Please note: your wifi hotspot will have a three-month duration until the next survey. Data charges may apply.
Funny thing is that is way too many people per access point for most consumer grade hardware in use.
I tested the data for my own country (Netherlands). That website claims we only have 10 hotspots in trains, while all our intercity trains now have wifi. Also, municipalities should be having only 25 hotspots, while entire city centers have free public wifi now. It's a load of rubbish, this website.
I understand it is difficult to get the data... but if you equate the lack of data with "zero", then you make a mistake.
If we could evenly distribute the WIFI hotspots globally and use some sort of open inter-connectivity then we might be well on the way to making ISP's obsolete.
A global network made by the people for the people.
Political correctness is really just herd psychology pushed by insecure people who desperately seek social conformity.
I have a Cat5e cable for each person in my household.
When i go outside, i dont want to be "connected" to anything but the people who exist in the real world.
Call me old fashioned, but trust me, the world (and most of the people in it) is a beautiful place. Just a shame most people can only exist when their being engrossed with a 5/7" screen in-front of their face 24/7, whilst ignoring the real life around them.
The BBC took a bit of iPass marketing and is passing it off as news.

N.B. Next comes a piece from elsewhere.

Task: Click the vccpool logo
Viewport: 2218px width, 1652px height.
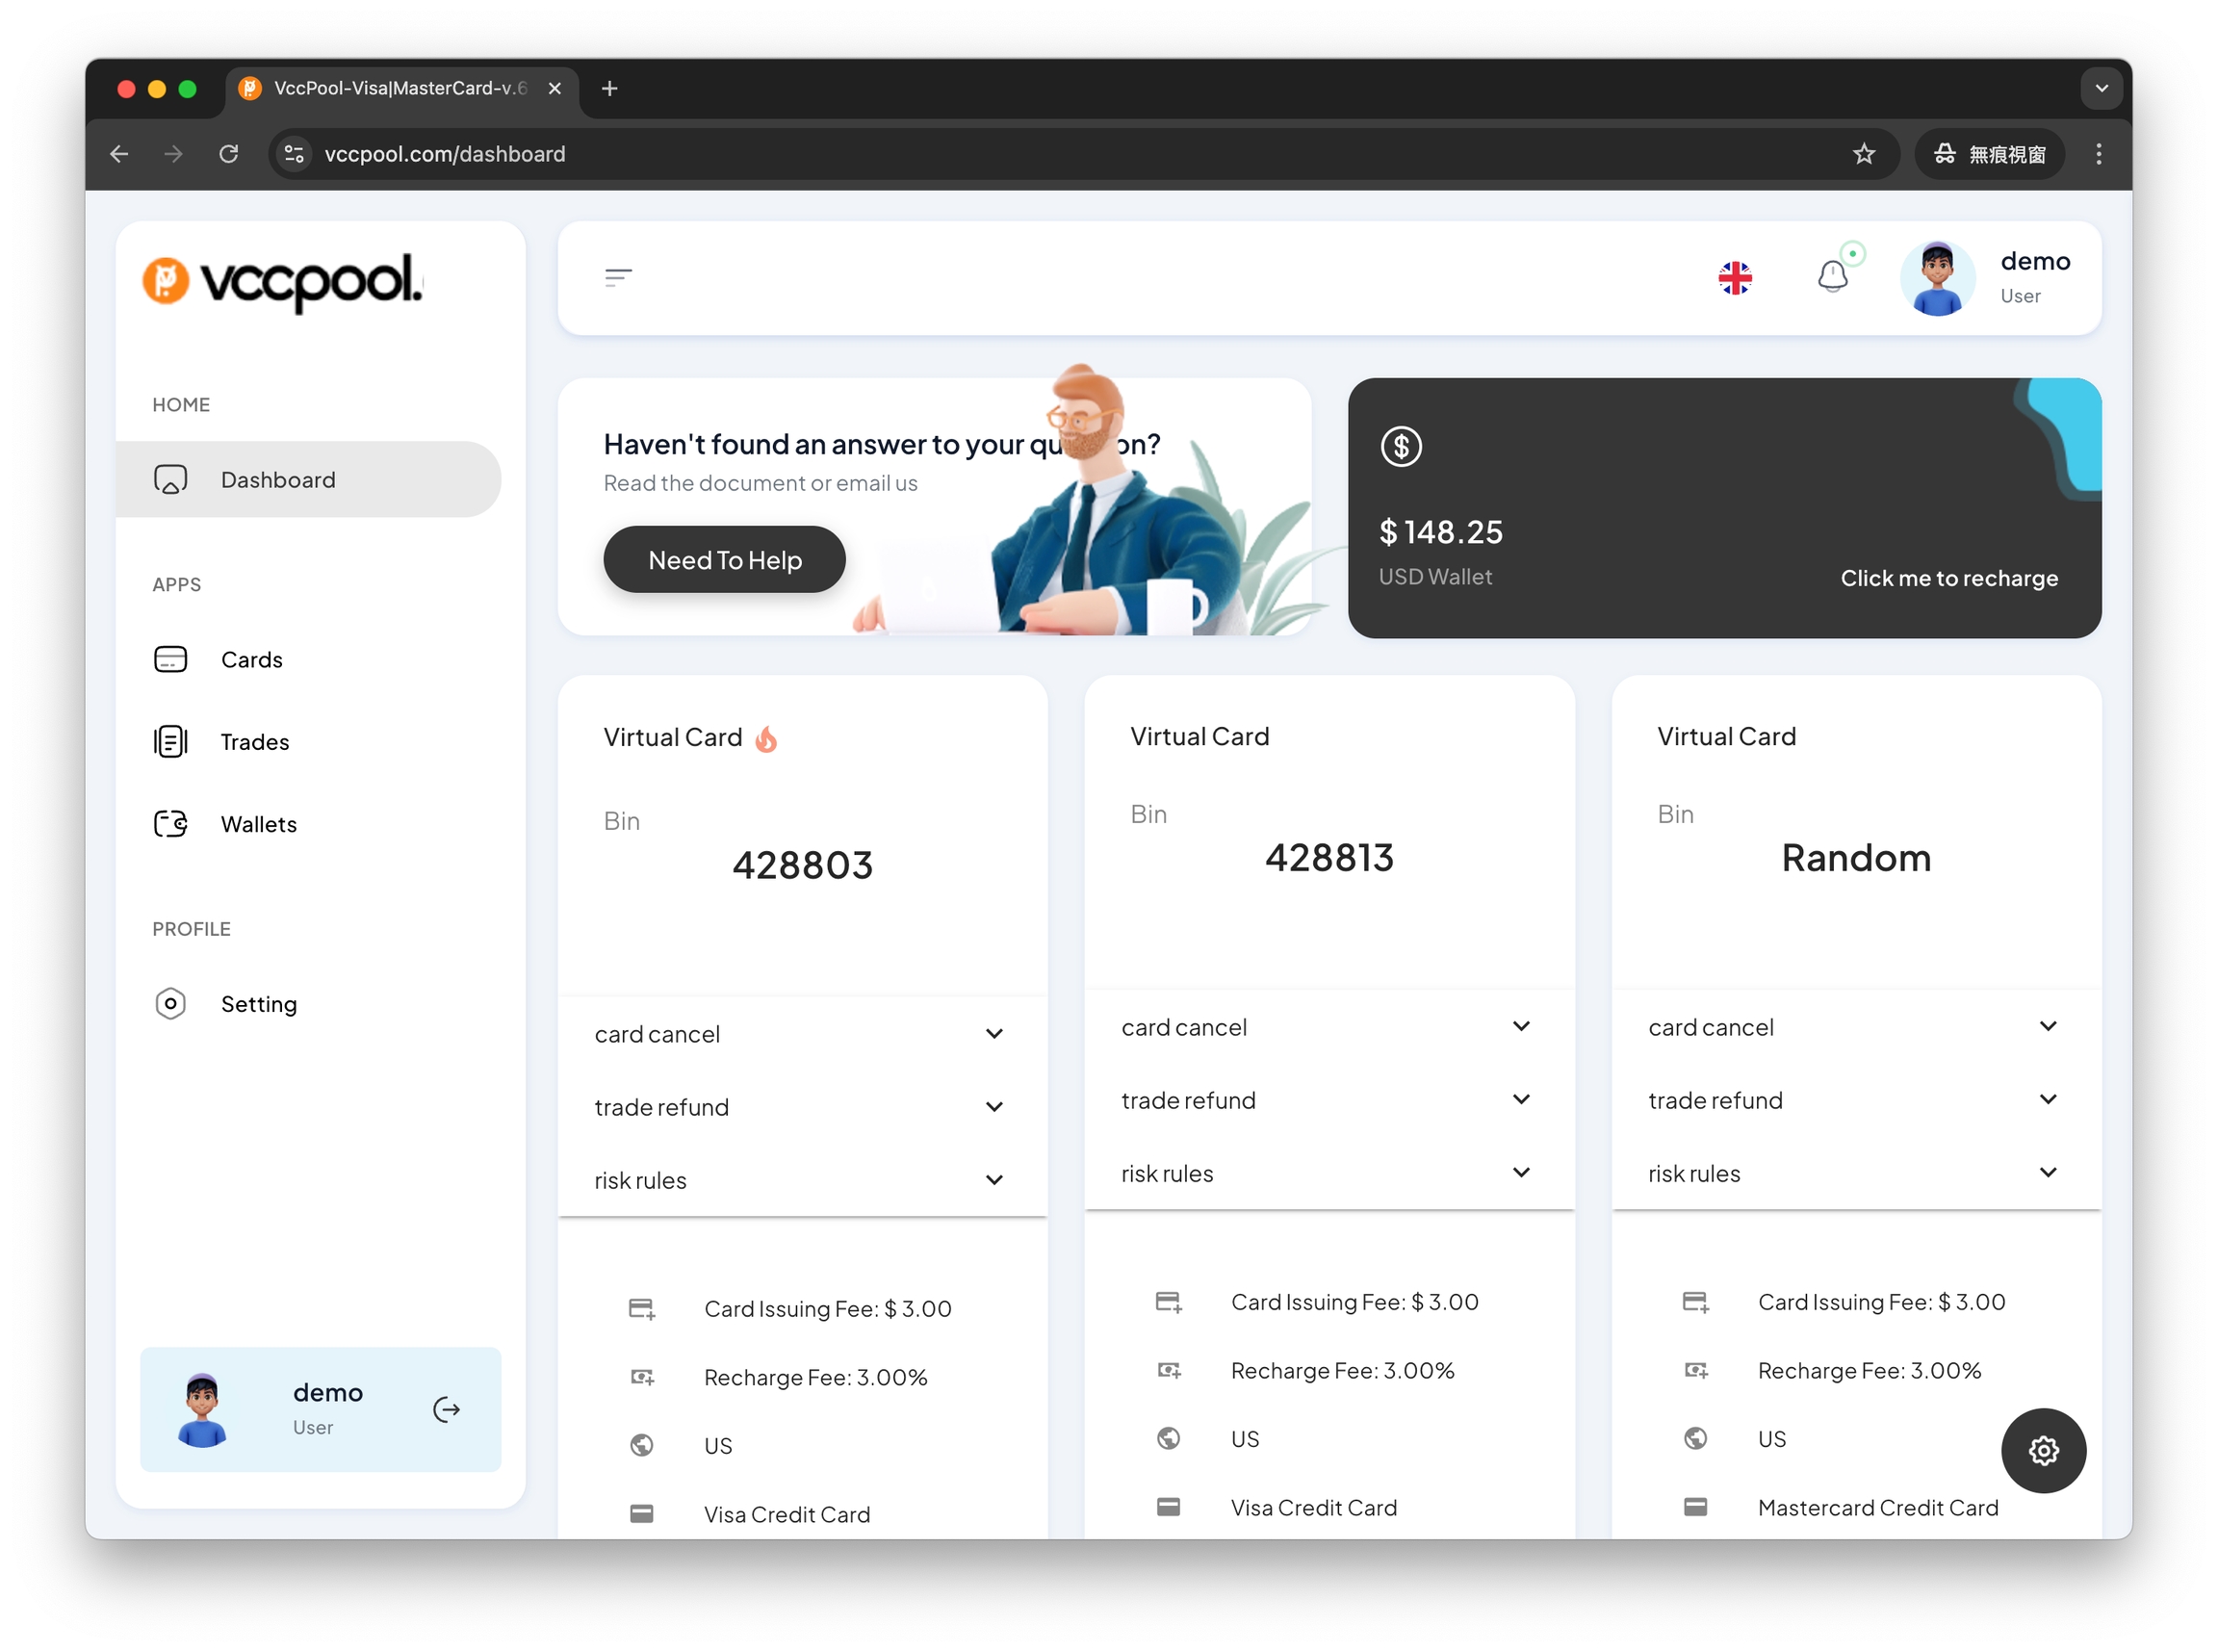Action: 283,281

More than a decade ago, I worked for an ISP that worked to integrate it's dialup internet service with iPass so that our clients could roam and get better service than the old Sprint/GTE Telnet dialup/dumb terminal service offered. iPass was then in the business of coordinating service providers to share with each other - and it still seems to be in the same business, but with WiFi hotspots instead of modems and phone lines.

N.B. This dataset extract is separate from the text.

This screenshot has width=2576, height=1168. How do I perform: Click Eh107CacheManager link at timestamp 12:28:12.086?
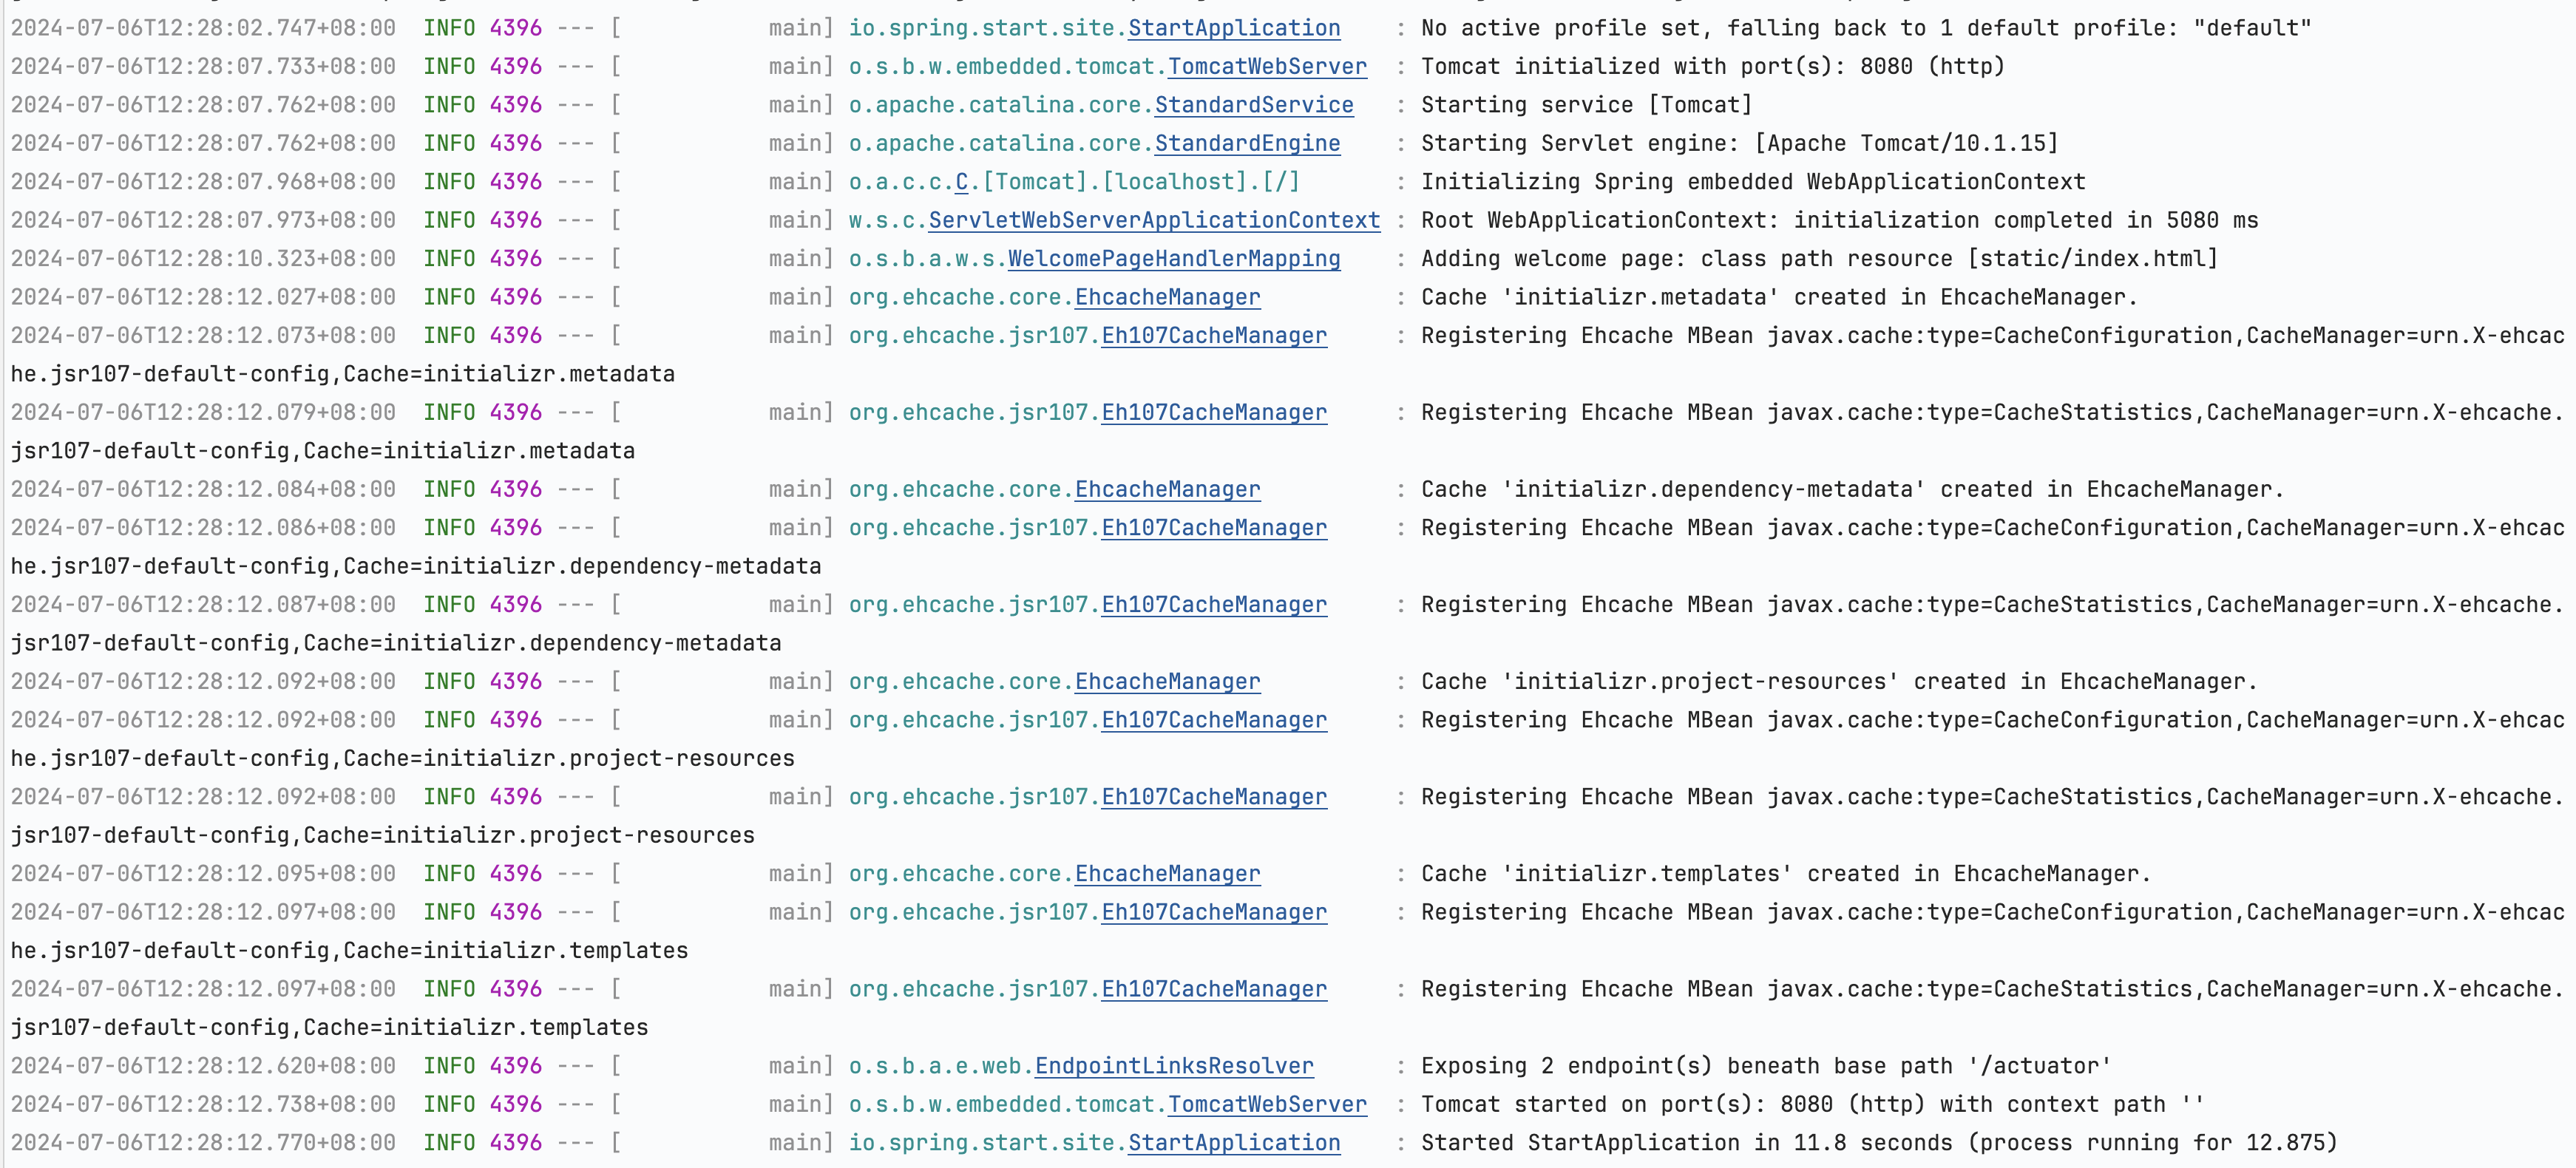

BT, the largest broadband supplier in the UK, claims thousands of WiFi hotspots across the UK. How it does so is by the simple but dubious, and arguably highly unethical**, act of making just about every private WiFi router an open hotspot by default, without going to much (indeed, pretty much any) trouble to let the user know that it's actually doing so. If you're tech-savvy, you'll probably notice; if you're not, you probably won't. And once it's open, if you decide that's not such a good idea, my understanding is that it's not something you can easily configure for yourself; you;ll need to phone up BT and explicitly ask for the open access to be removed.
(Slightly second hand data - I'm not a BT customer, but one of my family is.)
**I say "unethical" above because, the last I heard, the UK courts regarded what happens on an open WiFi router as being the responsibility of the owner - meaning that BT have potentially laid thousands of blissfully unaware customers open to prosecution for unwittingly permitting a complete stranger to commit one of any number of acts that the law would frown upon. Not clever, and not something I've heard BT comment on.
If you count our phones HotSpot capability, we've got 5 WiFi HotSpots for 4 people in my house - I know several people whose homes are passing 2 HotSpots per resident.
Hotel rates are largely determined by who is paying.
Expensive hotels often cater to people on expense accounts who really don't care what the bill is.
More personal tech our "security" agencies will exploit to spy on civilians with.